Mullet Run Basics

By Paul McInnis

[dropcap]A[/dropcap]nglers along Florida’s east coast have been anxiously waiting all year for the fall mullet run. It’s here! Now is the time to grab your rod and head to the coast for some of the most exciting, frenetic fishing of the year. Best of all you don’t even need a boat to cash in on this incredible action. Want to try it out but don’t know where to start? Here are the basics.


Shorter days, cooler weather and other factors we don’t understand trigger a mass exodus of mullet from their summering grounds in the estuaries of Georgia, the Carolinas and beyond. Black and silver mullet of all sizes from fingerlings to full grown adults exit in masse through the passes and turn south on a months long migration. Their journey ultimately takes them to the southern tip of Florida where the adults gather up in schools and move offshore to spawn.


Mullet don’t run alone. A host of hungry predators move in to feast on this moving piscatorial buffet. Bluefish are the most prevalent followed closely by jacks. Spanish mackerel can be incredibly thick at times, especially late in the season, and sometimes huge ladyfish, often the biggest of the year, can be found harassing the mullet schools. Snook, redfish, seatrout and flounder can be found in the first trough right off the shore although you might have to weed through some blues and jacks to catch them. Those interested in bigger game will find plenty of sharks, especially blacktip and spinners, plus tarpon show up often enough to keep things interesting.


The mullet run lasts from late August until mid November with the peak being mid September through the end of October. Mullet tend to come through in waves. Some days there is barely a trickle while other days acre sized mullet schools darken the water as far as the eye can see. Logic says you need to be fishing the beach when the mullet are there. Tackle shops near the coast and fishing piers can be great sources for the latest status of the run. There are also excellent online surf fishing forums like those at and


Mullet migrate down the full length of Florida’s east coast so they will pass every beach along the way. That being said, not all beaches are the same. Beaches that drop off steeply, especially if they have a nice through near shore, tend to congregate the bait and predators closer to the beach within reach of surf fishermen. Jetties form a natural barrier and mullet schools bunch up along the north side. Piers have a similar effect although not as pronounced as jetties. Inlets in particular can go absolutely crazy during the mullet run. Not only do you have ocean predators tagging along with the mullet schools but masses of inshore game fish like redfish, seatrout and snook invading the inlet to join the feeding frenzy.


It goes without saying a live mullet is the ultimate bait. Full grown adult mullet might tempt tarpon and sharks while the fingerlings will catch just about anything. Mullet can be freelined, fished on the bottom and sometimes even under a float. What matters most is using a presentation that gives you the best chance of keeping your bait in the vicinity of the mullet schools. When the surf is rough you might need a heavy sinker to anchor your mullet in the zone. On the other hand, a nice offshore wind can sail a mullet under a balloon out far from shore where the bigger fish sometimes lurk.

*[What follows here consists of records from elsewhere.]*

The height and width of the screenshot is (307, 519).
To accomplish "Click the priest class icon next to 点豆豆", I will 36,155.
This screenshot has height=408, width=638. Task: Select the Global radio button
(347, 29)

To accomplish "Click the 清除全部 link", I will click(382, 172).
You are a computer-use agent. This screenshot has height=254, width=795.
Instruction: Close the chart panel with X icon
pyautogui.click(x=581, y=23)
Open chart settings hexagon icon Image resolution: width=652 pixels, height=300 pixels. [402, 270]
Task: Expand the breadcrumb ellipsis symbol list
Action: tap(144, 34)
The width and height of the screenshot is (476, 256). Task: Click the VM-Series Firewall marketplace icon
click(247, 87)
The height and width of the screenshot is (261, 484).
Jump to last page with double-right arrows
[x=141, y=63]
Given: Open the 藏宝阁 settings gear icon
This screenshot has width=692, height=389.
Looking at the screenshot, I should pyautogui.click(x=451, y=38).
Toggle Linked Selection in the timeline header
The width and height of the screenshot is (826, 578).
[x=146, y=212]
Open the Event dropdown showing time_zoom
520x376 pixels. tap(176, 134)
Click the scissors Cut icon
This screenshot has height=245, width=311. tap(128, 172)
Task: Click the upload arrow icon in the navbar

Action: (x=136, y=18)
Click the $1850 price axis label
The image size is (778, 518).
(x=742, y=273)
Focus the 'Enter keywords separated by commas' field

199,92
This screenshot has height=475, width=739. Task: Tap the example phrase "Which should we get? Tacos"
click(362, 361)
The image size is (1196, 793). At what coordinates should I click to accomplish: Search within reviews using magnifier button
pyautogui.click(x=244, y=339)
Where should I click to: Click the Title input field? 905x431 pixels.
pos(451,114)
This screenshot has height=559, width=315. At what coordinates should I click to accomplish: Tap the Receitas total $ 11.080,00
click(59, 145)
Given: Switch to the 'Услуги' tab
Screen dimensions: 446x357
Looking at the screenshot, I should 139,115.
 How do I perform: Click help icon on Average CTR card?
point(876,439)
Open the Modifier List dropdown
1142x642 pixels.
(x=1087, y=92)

Thirty to fifty pound test monofilament or fluorocarbon leaders work for most applications. You’ll want to up the leader to eighty pound test if tarpon are your target and switch to wire if sharks are your goal or if toothy predators like bluefish or mackerel are cutting you off. Reels holding at least 200 yards of twenty pound test braid or monofilament line are the minimum recommended for mullet run surf duty to give you a chance in case something big grabs your bait. If you want to specifically target sharks or tarpon then you’ll need at least 300 yards of line testing thirty pounds or heavier.


When it comes to lures it is pretty simple. Just about anything in your tacklebox that looks like a mullet will likely get eaten like a mullet. Topwater plugs, diving plugs, sinking plugs, spoons and jigs all work. Topwater plugs can be a blast, especially early in the morning and during low light conditions. Sharks love to crush big topwaters in the surf so if you want a chance of landing one add a foot or so of wire leader (number 8 single strand stainless steel wire works good) and use rugged, thru-wired plugs like the Rapala X-Rap Walk or Williamson Surface Pro. Spoons are another great choice because they cast far, track well in rough surf, and just plain catch fish. Heavy, slab style spoons like the Hopkins and Crippled Herring are especially productive off the beach.

Keep in mind fall is the prime time for tropical weather systems and cold fronts that kick up strong winds and rough seas that make the surf unfishable. The most consistently successful anglers are flexible with their schedules and are always ready to hit the beach whenever the combination of weather and mullet supply is just right.